DIRECTIONS:
Make an exact copy of all the data.

Items listed in a dataset:
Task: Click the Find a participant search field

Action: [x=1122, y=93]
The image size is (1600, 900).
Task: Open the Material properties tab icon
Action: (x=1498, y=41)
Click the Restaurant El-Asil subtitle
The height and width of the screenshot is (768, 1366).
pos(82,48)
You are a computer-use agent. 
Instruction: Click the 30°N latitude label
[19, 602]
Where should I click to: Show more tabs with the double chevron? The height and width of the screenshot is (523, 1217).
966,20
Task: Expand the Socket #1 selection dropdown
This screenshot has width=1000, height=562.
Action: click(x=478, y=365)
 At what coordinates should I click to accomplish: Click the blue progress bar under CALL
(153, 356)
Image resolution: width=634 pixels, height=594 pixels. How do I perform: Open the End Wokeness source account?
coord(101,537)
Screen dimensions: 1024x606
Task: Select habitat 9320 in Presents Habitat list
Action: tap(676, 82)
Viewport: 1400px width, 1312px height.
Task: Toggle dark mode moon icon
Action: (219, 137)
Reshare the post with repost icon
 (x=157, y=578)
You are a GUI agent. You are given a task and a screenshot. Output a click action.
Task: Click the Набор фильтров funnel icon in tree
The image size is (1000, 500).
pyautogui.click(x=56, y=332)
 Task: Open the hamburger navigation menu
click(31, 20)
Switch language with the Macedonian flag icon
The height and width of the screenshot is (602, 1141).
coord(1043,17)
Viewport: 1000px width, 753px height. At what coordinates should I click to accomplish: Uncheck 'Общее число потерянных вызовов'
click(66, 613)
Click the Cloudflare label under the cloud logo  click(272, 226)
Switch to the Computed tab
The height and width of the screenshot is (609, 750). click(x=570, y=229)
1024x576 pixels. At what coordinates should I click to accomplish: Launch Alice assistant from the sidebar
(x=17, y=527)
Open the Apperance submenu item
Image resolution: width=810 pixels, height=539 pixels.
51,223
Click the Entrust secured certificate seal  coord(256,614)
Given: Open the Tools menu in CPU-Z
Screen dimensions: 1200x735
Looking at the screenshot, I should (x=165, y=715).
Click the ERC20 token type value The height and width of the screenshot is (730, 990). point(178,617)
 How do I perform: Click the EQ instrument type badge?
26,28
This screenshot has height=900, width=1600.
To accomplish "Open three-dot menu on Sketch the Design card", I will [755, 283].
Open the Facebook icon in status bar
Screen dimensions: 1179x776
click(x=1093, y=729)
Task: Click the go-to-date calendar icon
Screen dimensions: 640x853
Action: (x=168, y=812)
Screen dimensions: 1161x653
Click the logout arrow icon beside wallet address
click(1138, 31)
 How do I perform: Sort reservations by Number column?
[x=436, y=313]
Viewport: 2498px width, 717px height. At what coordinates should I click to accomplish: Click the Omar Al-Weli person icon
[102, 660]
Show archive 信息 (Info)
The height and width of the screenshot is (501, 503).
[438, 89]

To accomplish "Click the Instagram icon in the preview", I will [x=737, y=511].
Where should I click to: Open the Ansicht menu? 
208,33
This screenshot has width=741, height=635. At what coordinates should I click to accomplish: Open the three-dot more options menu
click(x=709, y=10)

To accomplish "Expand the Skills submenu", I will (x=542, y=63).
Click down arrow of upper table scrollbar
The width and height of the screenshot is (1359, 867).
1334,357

RESPONSE TO THE EXERCISE:
Task: Click the Find a participant search field

Action: [x=1122, y=93]
The image size is (1600, 900).
Task: Open the Material properties tab icon
Action: (x=1498, y=41)
Click the Restaurant El-Asil subtitle
The height and width of the screenshot is (768, 1366).
pos(82,48)
You are a computer-use agent. 
Instruction: Click the 30°N latitude label
[19, 602]
Where should I click to: Show more tabs with the double chevron? The height and width of the screenshot is (523, 1217).
966,20
Task: Expand the Socket #1 selection dropdown
This screenshot has width=1000, height=562.
Action: click(x=478, y=365)
 At what coordinates should I click to accomplish: Click the blue progress bar under CALL
(153, 356)
Image resolution: width=634 pixels, height=594 pixels. How do I perform: Open the End Wokeness source account?
coord(101,537)
Screen dimensions: 1024x606
Task: Select habitat 9320 in Presents Habitat list
Action: tap(676, 82)
Viewport: 1400px width, 1312px height.
Task: Toggle dark mode moon icon
Action: (219, 137)
Reshare the post with repost icon
 (x=157, y=578)
You are a GUI agent. You are given a task and a screenshot. Output a click action.
Task: Click the Набор фильтров funnel icon in tree
The image size is (1000, 500).
pyautogui.click(x=56, y=332)
 Task: Open the hamburger navigation menu
click(31, 20)
Switch language with the Macedonian flag icon
The height and width of the screenshot is (602, 1141).
coord(1043,17)
Viewport: 1000px width, 753px height. At what coordinates should I click to accomplish: Uncheck 'Общее число потерянных вызовов'
click(66, 613)
Click the Cloudflare label under the cloud logo  click(272, 226)
Switch to the Computed tab
The height and width of the screenshot is (609, 750). click(x=570, y=229)
1024x576 pixels. At what coordinates should I click to accomplish: Launch Alice assistant from the sidebar
(x=17, y=527)
Open the Apperance submenu item
Image resolution: width=810 pixels, height=539 pixels.
51,223
Click the Entrust secured certificate seal  coord(256,614)
Given: Open the Tools menu in CPU-Z
Screen dimensions: 1200x735
Looking at the screenshot, I should (x=165, y=715).
Click the ERC20 token type value The height and width of the screenshot is (730, 990). point(178,617)
 How do I perform: Click the EQ instrument type badge?
26,28
This screenshot has height=900, width=1600.
To accomplish "Open three-dot menu on Sketch the Design card", I will [755, 283].
Open the Facebook icon in status bar
Screen dimensions: 1179x776
click(x=1093, y=729)
Task: Click the go-to-date calendar icon
Screen dimensions: 640x853
Action: (x=168, y=812)
Screen dimensions: 1161x653
Click the logout arrow icon beside wallet address
click(1138, 31)
 How do I perform: Sort reservations by Number column?
[x=436, y=313]
Viewport: 2498px width, 717px height. At what coordinates should I click to accomplish: Click the Omar Al-Weli person icon
[102, 660]
Show archive 信息 (Info)
The height and width of the screenshot is (501, 503).
[438, 89]

To accomplish "Click the Instagram icon in the preview", I will [x=737, y=511].
Where should I click to: Open the Ansicht menu? 
208,33
This screenshot has width=741, height=635. At what coordinates should I click to accomplish: Open the three-dot more options menu
click(x=709, y=10)

To accomplish "Expand the Skills submenu", I will (x=542, y=63).
Click down arrow of upper table scrollbar
The width and height of the screenshot is (1359, 867).
1334,357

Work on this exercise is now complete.